(TASK PROMPT) Return the whole of the data exactly.

(INFORMATION GIVEN)
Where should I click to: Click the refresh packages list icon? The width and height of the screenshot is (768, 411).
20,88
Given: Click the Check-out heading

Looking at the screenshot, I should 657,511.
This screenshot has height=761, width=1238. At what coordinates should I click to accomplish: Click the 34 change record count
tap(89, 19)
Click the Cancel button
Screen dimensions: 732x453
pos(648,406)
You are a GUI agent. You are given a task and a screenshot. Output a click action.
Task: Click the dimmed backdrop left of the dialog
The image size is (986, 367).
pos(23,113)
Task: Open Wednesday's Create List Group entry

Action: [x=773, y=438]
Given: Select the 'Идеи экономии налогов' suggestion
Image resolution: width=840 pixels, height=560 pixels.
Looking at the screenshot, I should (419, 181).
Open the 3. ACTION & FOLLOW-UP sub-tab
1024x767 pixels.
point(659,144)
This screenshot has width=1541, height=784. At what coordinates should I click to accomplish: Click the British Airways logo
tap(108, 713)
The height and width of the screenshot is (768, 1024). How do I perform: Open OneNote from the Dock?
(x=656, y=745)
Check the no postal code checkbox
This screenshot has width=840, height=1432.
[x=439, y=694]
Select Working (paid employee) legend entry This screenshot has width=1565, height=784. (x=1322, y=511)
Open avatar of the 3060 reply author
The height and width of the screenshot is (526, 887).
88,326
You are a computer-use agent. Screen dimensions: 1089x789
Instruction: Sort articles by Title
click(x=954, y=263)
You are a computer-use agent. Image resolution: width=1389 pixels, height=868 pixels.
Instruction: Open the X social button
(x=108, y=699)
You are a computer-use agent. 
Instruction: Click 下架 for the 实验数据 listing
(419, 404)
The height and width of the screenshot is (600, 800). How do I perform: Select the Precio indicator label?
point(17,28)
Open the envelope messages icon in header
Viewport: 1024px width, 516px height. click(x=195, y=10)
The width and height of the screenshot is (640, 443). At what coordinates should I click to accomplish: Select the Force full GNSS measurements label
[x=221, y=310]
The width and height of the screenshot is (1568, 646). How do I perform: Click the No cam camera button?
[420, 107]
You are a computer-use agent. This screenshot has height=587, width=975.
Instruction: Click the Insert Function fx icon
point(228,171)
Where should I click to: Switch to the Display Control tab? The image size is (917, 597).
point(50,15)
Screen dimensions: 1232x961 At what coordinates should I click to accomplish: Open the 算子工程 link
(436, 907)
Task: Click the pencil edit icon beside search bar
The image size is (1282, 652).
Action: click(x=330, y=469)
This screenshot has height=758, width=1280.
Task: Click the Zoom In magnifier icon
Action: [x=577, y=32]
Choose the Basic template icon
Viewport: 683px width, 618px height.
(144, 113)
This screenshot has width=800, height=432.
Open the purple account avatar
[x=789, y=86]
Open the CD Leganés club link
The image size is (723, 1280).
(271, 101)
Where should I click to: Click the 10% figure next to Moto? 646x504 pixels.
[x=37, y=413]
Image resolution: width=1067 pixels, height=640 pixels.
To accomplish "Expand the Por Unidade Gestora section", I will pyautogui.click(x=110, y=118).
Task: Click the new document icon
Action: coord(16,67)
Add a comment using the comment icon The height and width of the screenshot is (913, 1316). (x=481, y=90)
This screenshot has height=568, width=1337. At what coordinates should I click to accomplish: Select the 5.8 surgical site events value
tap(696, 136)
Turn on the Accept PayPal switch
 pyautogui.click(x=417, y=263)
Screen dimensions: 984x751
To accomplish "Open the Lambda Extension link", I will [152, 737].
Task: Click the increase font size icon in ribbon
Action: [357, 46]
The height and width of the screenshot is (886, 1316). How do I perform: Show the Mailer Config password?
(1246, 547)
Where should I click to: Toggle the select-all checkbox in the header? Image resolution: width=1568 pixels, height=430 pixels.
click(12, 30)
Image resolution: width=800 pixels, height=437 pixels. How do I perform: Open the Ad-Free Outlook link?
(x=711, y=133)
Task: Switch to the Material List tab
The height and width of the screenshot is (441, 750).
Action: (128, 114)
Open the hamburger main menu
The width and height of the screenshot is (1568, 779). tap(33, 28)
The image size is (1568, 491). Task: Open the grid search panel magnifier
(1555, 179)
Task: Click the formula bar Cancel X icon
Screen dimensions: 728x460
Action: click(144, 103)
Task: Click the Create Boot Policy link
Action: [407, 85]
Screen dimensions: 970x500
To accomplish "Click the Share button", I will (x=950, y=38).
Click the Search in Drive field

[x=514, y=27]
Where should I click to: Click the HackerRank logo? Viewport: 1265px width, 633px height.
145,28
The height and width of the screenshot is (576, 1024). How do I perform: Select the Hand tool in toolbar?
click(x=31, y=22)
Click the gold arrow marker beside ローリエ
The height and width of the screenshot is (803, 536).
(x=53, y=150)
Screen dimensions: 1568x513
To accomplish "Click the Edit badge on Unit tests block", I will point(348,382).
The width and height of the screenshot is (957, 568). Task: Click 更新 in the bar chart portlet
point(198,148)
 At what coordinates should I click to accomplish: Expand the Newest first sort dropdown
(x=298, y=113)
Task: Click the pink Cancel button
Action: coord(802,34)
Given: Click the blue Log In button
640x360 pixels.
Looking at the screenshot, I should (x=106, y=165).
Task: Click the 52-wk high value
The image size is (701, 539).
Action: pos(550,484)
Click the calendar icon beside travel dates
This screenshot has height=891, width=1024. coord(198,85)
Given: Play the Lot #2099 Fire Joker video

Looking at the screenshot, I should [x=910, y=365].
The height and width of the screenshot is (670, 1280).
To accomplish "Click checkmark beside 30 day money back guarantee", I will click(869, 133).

(ANSWER SPACE)
Where should I click to: Click the refresh packages list icon? The width and height of the screenshot is (768, 411).
20,88
Given: Click the Check-out heading

Looking at the screenshot, I should 657,511.
This screenshot has height=761, width=1238. At what coordinates should I click to accomplish: Click the 34 change record count
tap(89, 19)
Click the Cancel button
Screen dimensions: 732x453
pos(648,406)
You are a GUI agent. You are given a task and a screenshot. Output a click action.
Task: Click the dimmed backdrop left of the dialog
The image size is (986, 367).
pos(23,113)
Task: Open Wednesday's Create List Group entry

Action: [x=773, y=438]
Given: Select the 'Идеи экономии налогов' suggestion
Image resolution: width=840 pixels, height=560 pixels.
Looking at the screenshot, I should (419, 181).
Open the 3. ACTION & FOLLOW-UP sub-tab
1024x767 pixels.
point(659,144)
This screenshot has width=1541, height=784. At what coordinates should I click to accomplish: Click the British Airways logo
tap(108, 713)
The height and width of the screenshot is (768, 1024). How do I perform: Open OneNote from the Dock?
(x=656, y=745)
Check the no postal code checkbox
This screenshot has width=840, height=1432.
[x=439, y=694]
Select Working (paid employee) legend entry This screenshot has width=1565, height=784. (x=1322, y=511)
Open avatar of the 3060 reply author
The height and width of the screenshot is (526, 887).
88,326
You are a computer-use agent. Screen dimensions: 1089x789
Instruction: Sort articles by Title
click(x=954, y=263)
You are a computer-use agent. Image resolution: width=1389 pixels, height=868 pixels.
Instruction: Open the X social button
(x=108, y=699)
You are a computer-use agent. 
Instruction: Click 下架 for the 实验数据 listing
(419, 404)
The height and width of the screenshot is (600, 800). How do I perform: Select the Precio indicator label?
point(17,28)
Open the envelope messages icon in header
Viewport: 1024px width, 516px height. click(x=195, y=10)
The width and height of the screenshot is (640, 443). At what coordinates should I click to accomplish: Select the Force full GNSS measurements label
[x=221, y=310]
The width and height of the screenshot is (1568, 646). How do I perform: Click the No cam camera button?
[420, 107]
You are a computer-use agent. This screenshot has height=587, width=975.
Instruction: Click the Insert Function fx icon
point(228,171)
Where should I click to: Switch to the Display Control tab? The image size is (917, 597).
point(50,15)
Screen dimensions: 1232x961 At what coordinates should I click to accomplish: Open the 算子工程 link
(436, 907)
Task: Click the pencil edit icon beside search bar
The image size is (1282, 652).
Action: click(x=330, y=469)
This screenshot has height=758, width=1280.
Task: Click the Zoom In magnifier icon
Action: [x=577, y=32]
Choose the Basic template icon
Viewport: 683px width, 618px height.
(144, 113)
This screenshot has width=800, height=432.
Open the purple account avatar
[x=789, y=86]
Open the CD Leganés club link
The image size is (723, 1280).
(271, 101)
Where should I click to: Click the 10% figure next to Moto? 646x504 pixels.
[x=37, y=413]
Image resolution: width=1067 pixels, height=640 pixels.
To accomplish "Expand the Por Unidade Gestora section", I will pyautogui.click(x=110, y=118).
Task: Click the new document icon
Action: coord(16,67)
Add a comment using the comment icon The height and width of the screenshot is (913, 1316). (x=481, y=90)
This screenshot has height=568, width=1337. At what coordinates should I click to accomplish: Select the 5.8 surgical site events value
tap(696, 136)
Turn on the Accept PayPal switch
 pyautogui.click(x=417, y=263)
Screen dimensions: 984x751
To accomplish "Open the Lambda Extension link", I will [152, 737].
Task: Click the increase font size icon in ribbon
Action: [357, 46]
The height and width of the screenshot is (886, 1316). How do I perform: Show the Mailer Config password?
(1246, 547)
Where should I click to: Toggle the select-all checkbox in the header? Image resolution: width=1568 pixels, height=430 pixels.
click(12, 30)
Image resolution: width=800 pixels, height=437 pixels. How do I perform: Open the Ad-Free Outlook link?
(x=711, y=133)
Task: Switch to the Material List tab
The height and width of the screenshot is (441, 750).
Action: (128, 114)
Open the hamburger main menu
The width and height of the screenshot is (1568, 779). tap(33, 28)
The image size is (1568, 491). Task: Open the grid search panel magnifier
(1555, 179)
Task: Click the formula bar Cancel X icon
Screen dimensions: 728x460
Action: click(144, 103)
Task: Click the Create Boot Policy link
Action: [407, 85]
Screen dimensions: 970x500
To accomplish "Click the Share button", I will (x=950, y=38).
Click the Search in Drive field

[x=514, y=27]
Where should I click to: Click the HackerRank logo? Viewport: 1265px width, 633px height.
145,28
The height and width of the screenshot is (576, 1024). How do I perform: Select the Hand tool in toolbar?
click(x=31, y=22)
Click the gold arrow marker beside ローリエ
The height and width of the screenshot is (803, 536).
(x=53, y=150)
Screen dimensions: 1568x513
To accomplish "Click the Edit badge on Unit tests block", I will point(348,382).
The width and height of the screenshot is (957, 568). Task: Click 更新 in the bar chart portlet
point(198,148)
 At what coordinates should I click to accomplish: Expand the Newest first sort dropdown
(x=298, y=113)
Task: Click the pink Cancel button
Action: coord(802,34)
Given: Click the blue Log In button
640x360 pixels.
Looking at the screenshot, I should (x=106, y=165).
Task: Click the 52-wk high value
The image size is (701, 539).
Action: pos(550,484)
Click the calendar icon beside travel dates
This screenshot has height=891, width=1024. coord(198,85)
Given: Play the Lot #2099 Fire Joker video

Looking at the screenshot, I should [x=910, y=365].
The height and width of the screenshot is (670, 1280).
To accomplish "Click checkmark beside 30 day money back guarantee", I will click(869, 133).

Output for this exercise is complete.